[[ Excerpt provided, beginning ]]
Liner Notes from George Lewis Booklet
by Walter Lewis
George K. Lewis was the last of the generation of professional stereoscopic photographers who had for many years examined the world and brought into the parlor the popular pictorial travelogues of that day. George was born in Mesa, Arizona in 1902. His father was a farmer-rancher who homesteaded in that arid area in the 1890s and helped build the first irrigation canals. His mother was a teacher from a pioneer community of northeastern Arizona. After he had finished his public schooling, he was sent for two years at age 16 as a proselytizing missionary for his church into the states of Montana and Washington. Upon his return he enrolled at Brigham Young University, where his mother had graduated. He acquired from his mother her hobby and skill in photography, and with his natural artistic talent he became the activity photographer for the student body. A second hobby was raising two cougars (the school mascots) which had been captured as cubs in the Grand Canyon area and which he “handled” long after they reached maturity.
[[ Excerpt provided, end ]]
→ Problem
Please copy the liner notes about George K. Lewis in full, word for word. The rows have no connection to the liner notes.
[[ Exercise data, beginning ]]
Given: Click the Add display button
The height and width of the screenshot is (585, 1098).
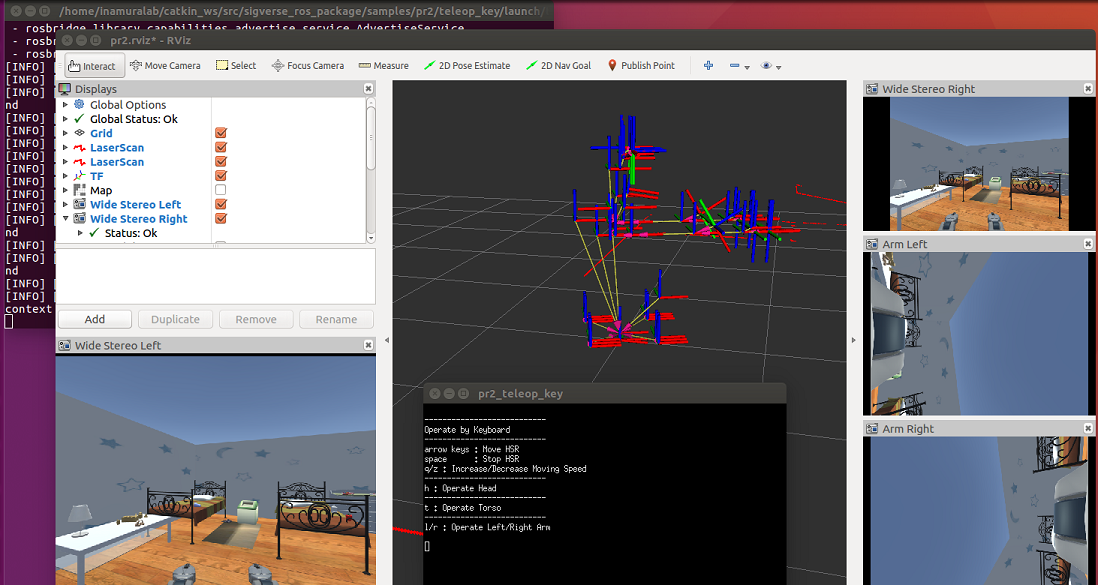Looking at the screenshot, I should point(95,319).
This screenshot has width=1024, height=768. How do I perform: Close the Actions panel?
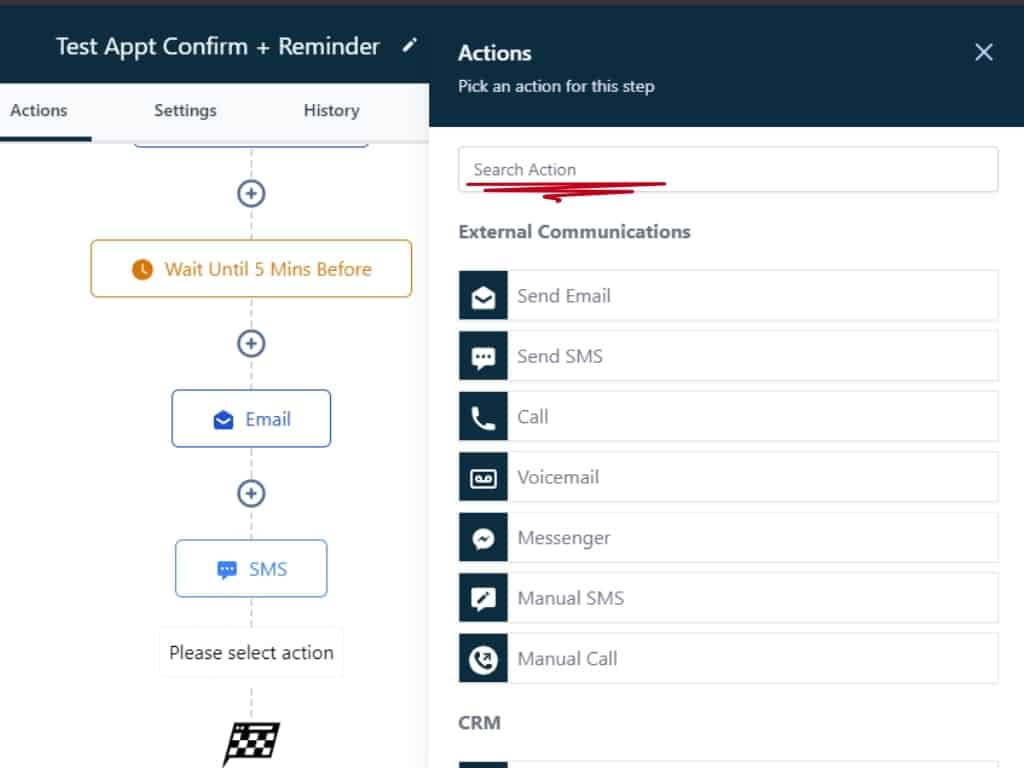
[[ Exercise data, end ]]
[[ Exercise data, beginning ]]
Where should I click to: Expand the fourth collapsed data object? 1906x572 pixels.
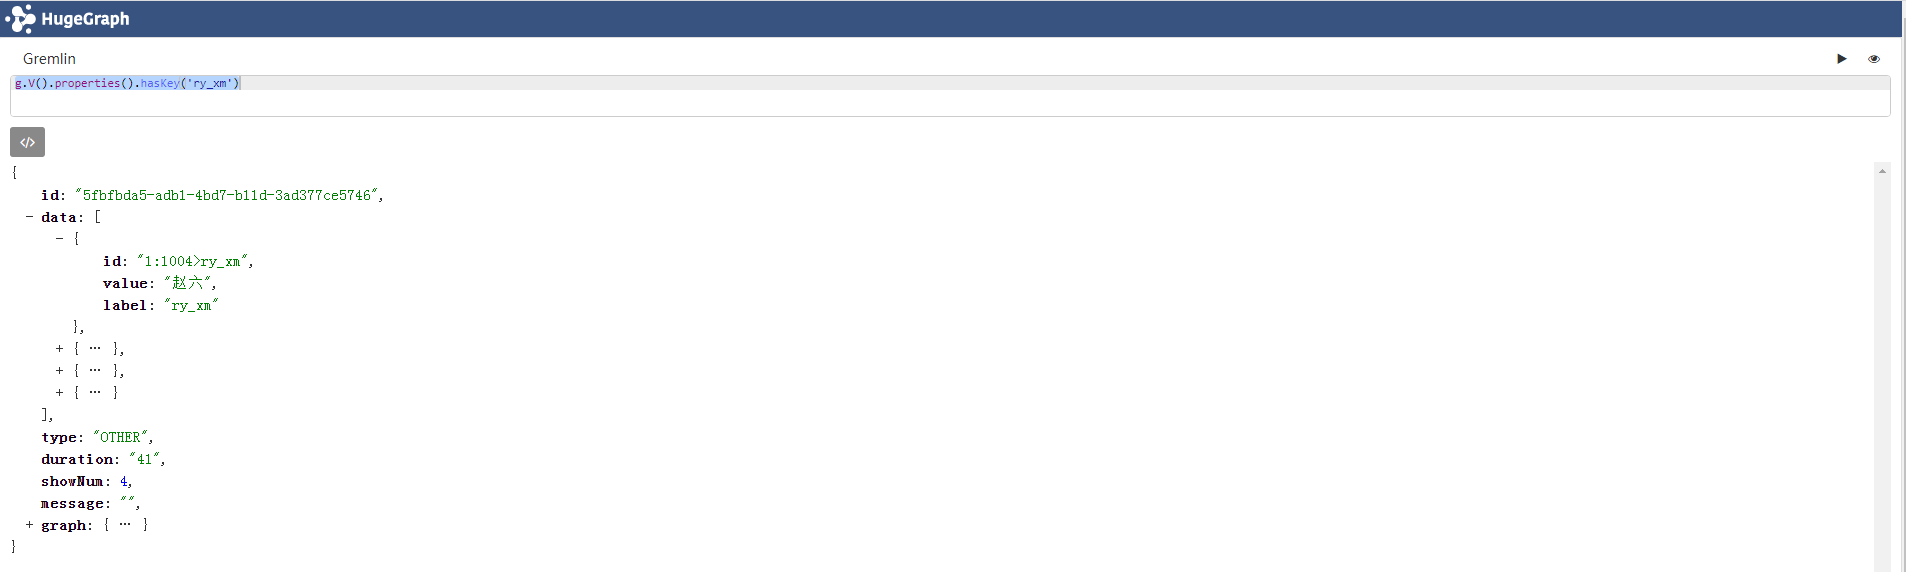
[[ Exercise data, end ]]
→ Result of the task
Liner Notes from George Lewis Booklet
by Walter Lewis
George K. Lewis was the last of the generation of professional stereoscopic photographers who had for many years examined the world and brought into the parlor the popular pictorial travelogues of that day. George was born in Mesa, Arizona in 1902. His father was a farmer-rancher who homesteaded in that arid area in the 1890s and helped build the first irrigation canals. His mother was a teacher from a pioneer community of northeastern Arizona. After he had finished his public schooling, he was sent for two years at age 16 as a proselytizing missionary for his church into the states of Montana and Washington. Upon his return he enrolled at Brigham Young University, where his mother had graduated. He acquired from his mother her hobby and skill in photography, and with his natural artistic talent he became the activity photographer for the student body. A second hobby was raising two cougars (the school mascots) which had been captured as cubs in the Grand Canyon area and which he “handled” long after they reached maturity.